# Georgian: Is this pronunciation found in Forvo accurate?



## Rainbowlight

Hello everyone,

I am enclosing a link to the pronunciation of the name of Georgian fashion designer Demna Gvasalia by a Forvo user. 

I would like to know if the pronunciation is actually correct.

You can find the link just beneath my signature.

Thanks for your time and help.

Rainbow Light

Pronunciations for Demna Gvasalia in German


----------



## winenous

Sounds OK, but it is spoken by someone in Germany.

Last time you were asking about this here I posted a Forvo link to Demna Gvasalia written in Georgian script, and there you have a pronunciation by someone from Georgia
დემნა გვასალია pronunciation: How to pronounce დემნა გვასალია in Georgian
Personally I can hear no significant difference between any of the pronunciations on Forvo. Maybe there are slight differences in stress, but any stress in Georgian is slight and can vary slightly depending on the speaker and the context.

Why do you ask? And why are you so keen to be correct?

Sometimes natives of country A do not pronounce names from country B as natives of country B would, and in some cases that "incorrect" pronunciation may be better to use if it is more commonly recognised in country A. It is very common with geographical names. If I pronounced Paris in the French way when speaking English in to Brits, it would sound rather prententious. If I pronounced Oslo as Norwegians do, I probably would not be understood.

What I am trying to say is that if you are, for example, making a documentary about Demna Gvasalia that is aimed at Spanish fashion designers, you might do better to ask Spanish fashion designers how they would pronounce the name. Just a suggestion.


----------



## Rainbowlight

Hello, 

I was actually referring to the other pronunciation, which was supposed to be pronounced by a Georgian speaker. Strangely, the content seems to have been removed. Even more strangely, the pronunciation that I was looking for *is* in the very link that you sent me.
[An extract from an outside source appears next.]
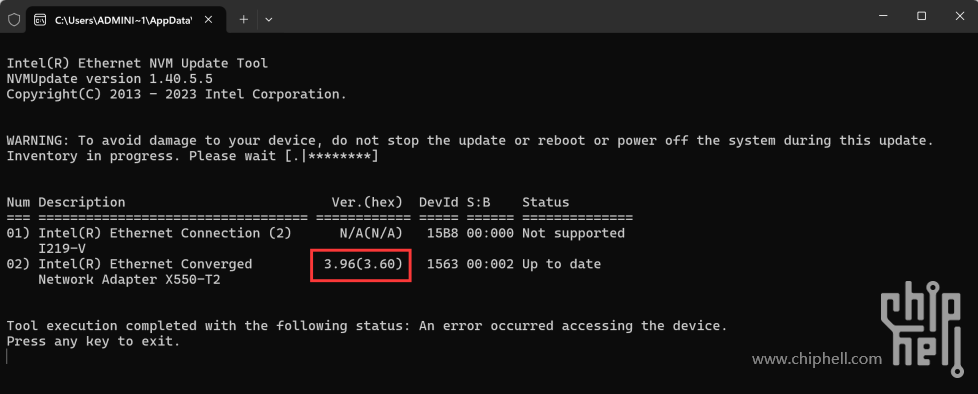Minimize the terminal window

[884, 16]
I agree with your ideas on the pronunciation of geographical terms. However, I think that a fairly educated person living in this day and age likes to learn about the "original" pronunciation of some names and surnames. they may be actors, athletes, singers, music bands... It is fun, you learn that your mother tongue is not the only one on Earth and you can learn a valuable lesson about the relative character of voicing letters.
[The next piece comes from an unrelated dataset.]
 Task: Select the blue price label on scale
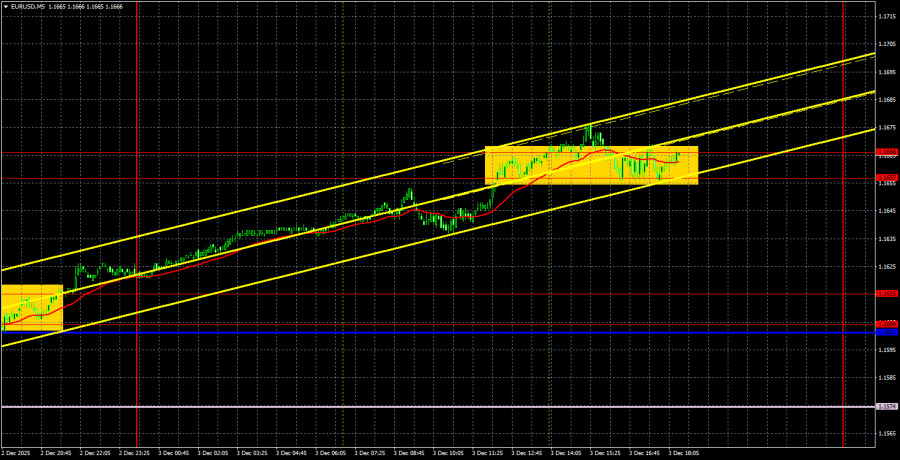click(x=886, y=332)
I am currently living in France, but I can assure you that the Spanish people do pronounce, say, Tom Cruise, Sigmund Freud, Donatella Versace or Damon Albarn with a high degree of similitude. It has very little to do with
overcorrection. I actually see it is a signal of respect towards the person you are talking to.

I have to say the I love the link that you sent me because of the pleasant, soothing nature of the voice and because it is a pronunciation that is actually clearly comprehensible for me. I can hear and understand where the accent is placed and the first two sounds seem to be a consonant followed by a vowel, which is a pattern found everywhere in Spanish. 

Thanks for your time and help.


----------



## winenous

Rainbowlight said:


> I agree with your ideas on the pronunciation of geographical terms. However, I think that a fairly educated person living in this day and age likes to learn about the "original" pronunciation of some names and surnames. they may be actors, athletes, singers, music bands... It is fun, you learn that your mother tongue is not the only one on Earth and you can learn a valuable lesson about the relative character of voicing letters.
> 
> I am currently living in France, but I can assure you that the Spanish people do pronounce, say, Tom Cruise, Sigmund Freud, Donatella Versace or Damon Albarn with a high degree of similitude. It has very little to do with
> overcorrection. I actually see it is a signal of respect towards the person you are talking to.


Understood. I appreciate that need for correctness.

Sadly, in the UK most people don't seem to care about how foreigners pronounce names in their own language, and to an extent foreigners are complicit by anglicising their names.


----------



## Rainbowlight

winenous said:


> Understood. I appreciate that need for correctness.
> 
> Sadly, in the UK most people don't seem to care about how foreigners pronounce names in their own language, and to an extent foreigners are complicit by anglicising their names.


Thanks for your answer.


----------